Apesar de termos
nos conhecido recentemente pelo face em 2018, nosso contato tem sido constante,
quase que diário, não apenas por se tratar de uma das grandes vozes da poesia
brasileira contemporânea, mas também por dar visibilidade através da Revista Mallarmargens, a novos ou
velhos poetas, que de outra forma passariam completamente despercebidos por um
determinado público leitor. Seu livro Passagem me arrebatou com a sua poesia brasa viva, palavras em chamas. Pessoalmente nos encontramos em 2019 no Psiu Poético em Belo Horizonte e de lá prá cá o contato se estreitou mais ainda.

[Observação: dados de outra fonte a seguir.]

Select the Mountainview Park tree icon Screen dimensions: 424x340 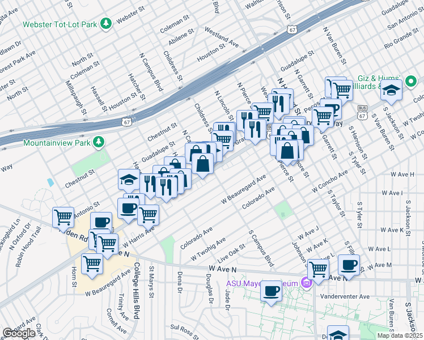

Amanda Vital (Ipatinga/MG, 1995) é
editora-adjunta da revista Mallarmargens. Bacharel em Estudos Literários pela
UFMG, atualmente cursa Mestrado em Edição de Texto pela
Universidade Nova de Lisboa. Autora dos livros Lux (Penalux, 2015) e Passagem
(Patuá, 2018). Tem poemas e traduções publicados em revistas, blogs e jornais –
virtuais e impressos – como Germina, Mallarmargens, Ruído Manifesto, Equimoses,
Zona da Palavra, Jornal RelevO e Revista Caliban. Também participou de
antologias como Ventre Urbano e 29 de abril: o verso da violência. Foi curadora
da 4ª edição da antologia Carnavalhame.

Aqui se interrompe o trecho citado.